We are so lucky to be living in a world where we can access the information of the ages with the touch of a couple of keys.

The other night I was listening to some talks given by a man named Jiddu Krishnamurti sometime in the 70’s.  He was a revered “guru” although he may not have been comfortable with that term.  His method of speaking wasn’t splashy.  He wasn’t a great orator.  It’s sort of hard trying to figure out what it is about his speeches that feels so soothing and so comforting.

I was struck by his humor.  In one video I watched he invited some children to come sit around him as he talked about concentration and meditation.  He was intent on helping the children come to their own understanding and like any good teacher he seemed to know where their questions were coming from and he didn’t lose focus in answering them.

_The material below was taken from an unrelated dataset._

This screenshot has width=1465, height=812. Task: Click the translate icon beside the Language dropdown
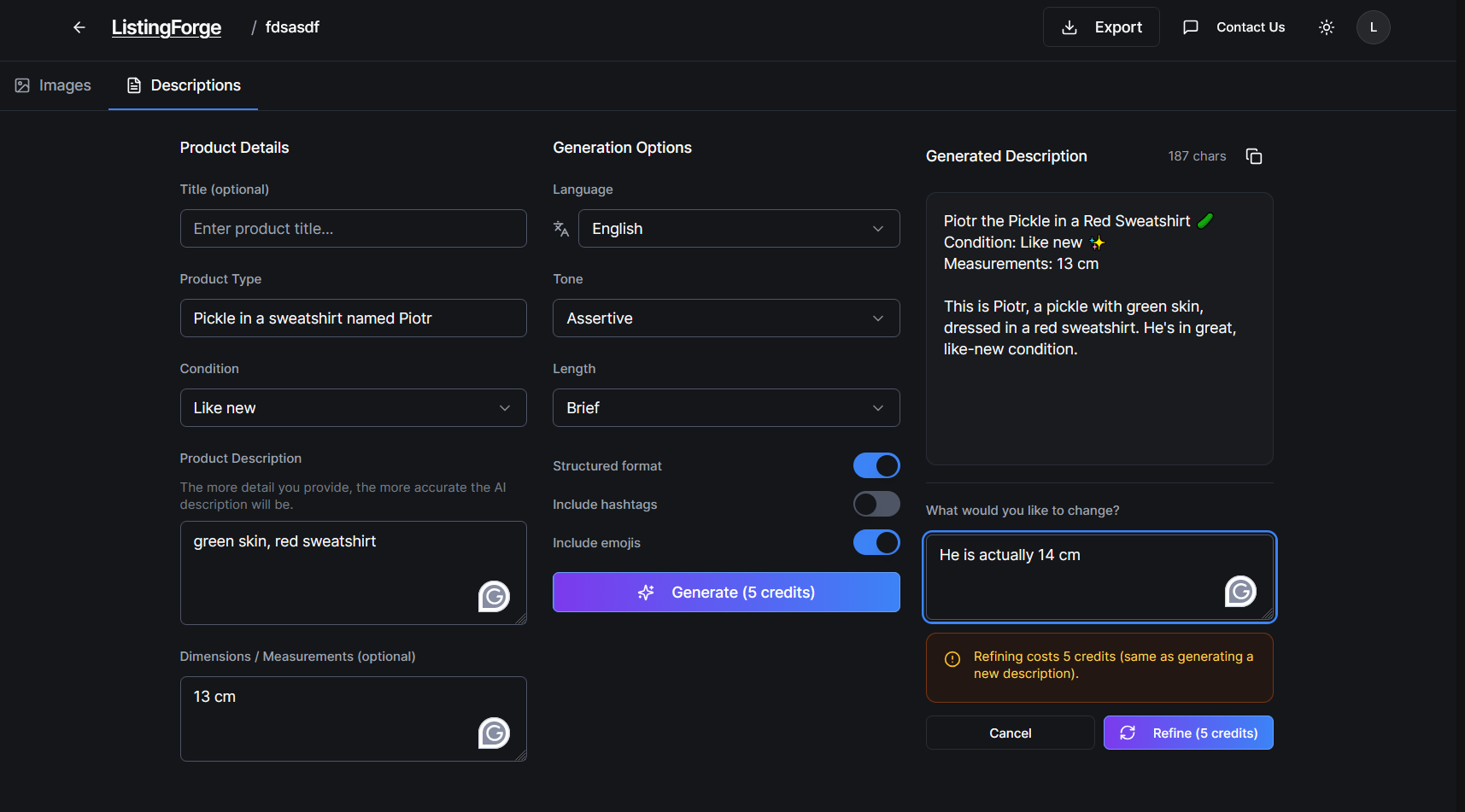pos(561,229)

I watched as he asked a young man about his ability to concentrate.  The boy knew that it was a hard thing to do, he defended his inability to concentrate by telling Krishnamurti that it was hard  to put all of your attention on one thing because of all the thoughts and ideas that would float through your head.  I understood what the boy was saying and I wanted to hear Krishnamurti tell me how to fix it.

Instead he said that the word “how” is a tricky word.  We all want someone else to show us what to do, or how things should be done.  I felt quite humbled when he said that.

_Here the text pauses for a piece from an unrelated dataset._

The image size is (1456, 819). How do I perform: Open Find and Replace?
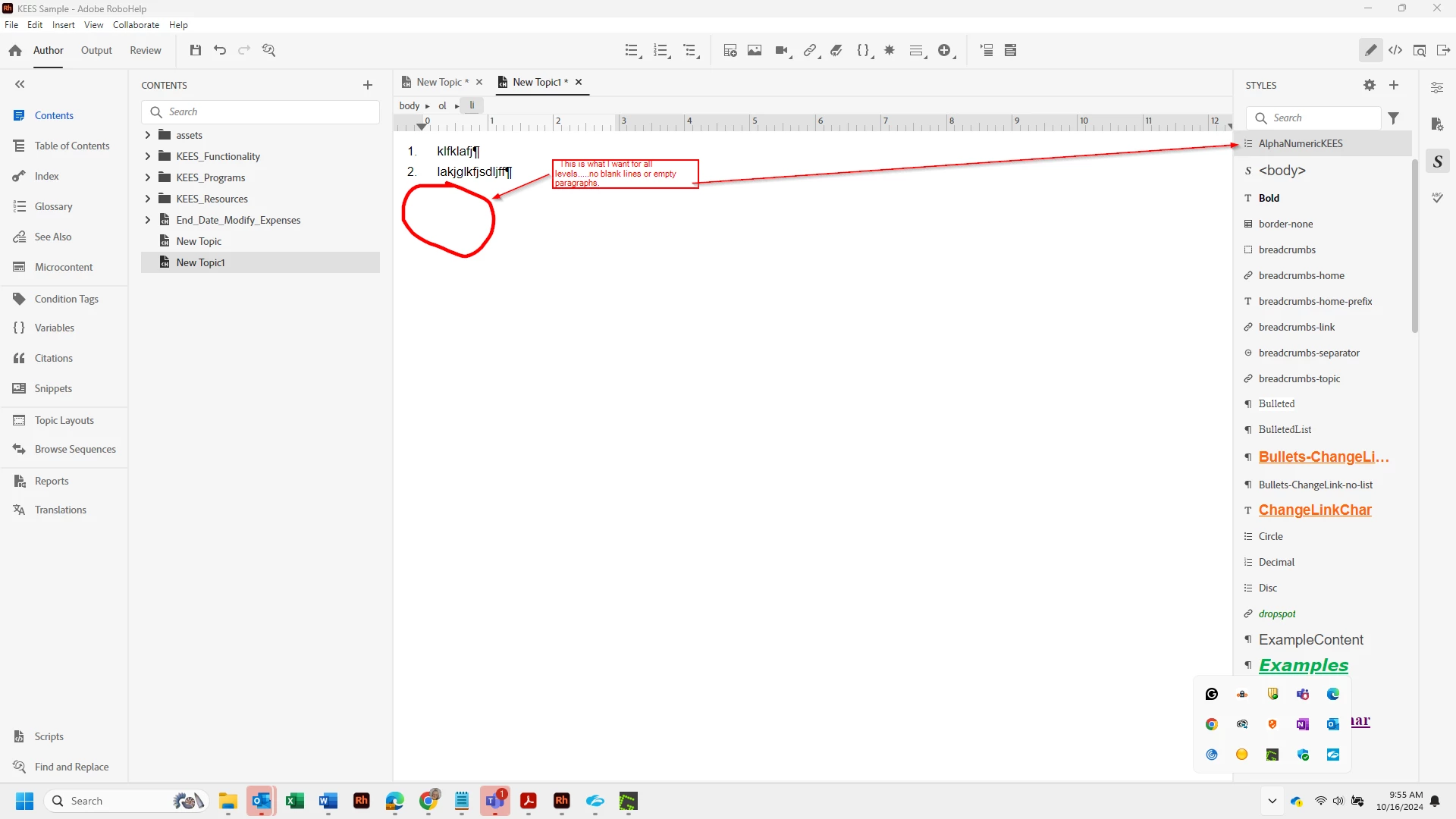pyautogui.click(x=71, y=767)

But as I have already mentioned I think Krishnamurti understood that the young man was highlighting a “teaching moment”.    He asked the boy if he ever tried to focus all of his concentration on one thing.  The boy looked confused.  Have you ever put all of your attention on one idea?  he asked.  What happens when you do?  What develops from that attention or concentration?  What does meditating on that thing bring you?

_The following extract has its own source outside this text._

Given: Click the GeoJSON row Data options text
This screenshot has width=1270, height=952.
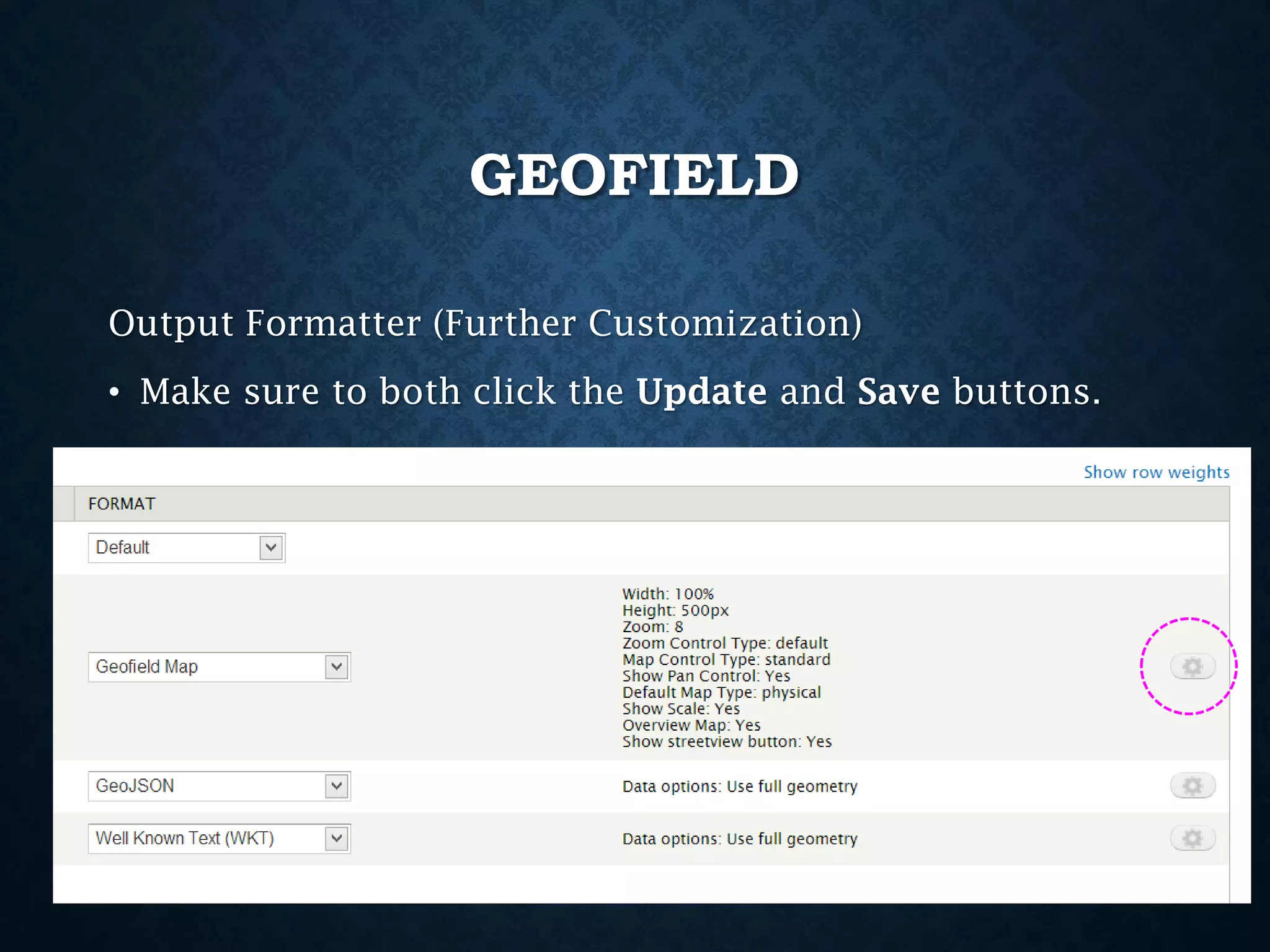Looking at the screenshot, I should [x=739, y=786].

I thought about that.  It’s a little shocking to me but I think I’ve gotten away with not thinking too deeply about most things.  I don’t ask myself how I feel as I’m thinking about things.  I don’t notice how my heart races, or how my hands clasp and unclasp while I’m having certain thoughts.  I’m not all that engaged in my own thinking.  Recognizing that panicked me for a second.  I mean, it couldn’t be true, I’m a pretty thoughtful person aren’t I?  I’ve concentrated on things before!  Haven’t I?

I can imagine Krishnamurti asking me “What does that thoughtfulness look like…What has it done in your life?…How does your concentration work in your life?”

I’d have to answer ” I don’t know.”

I can imagine him smiling at me and nodding.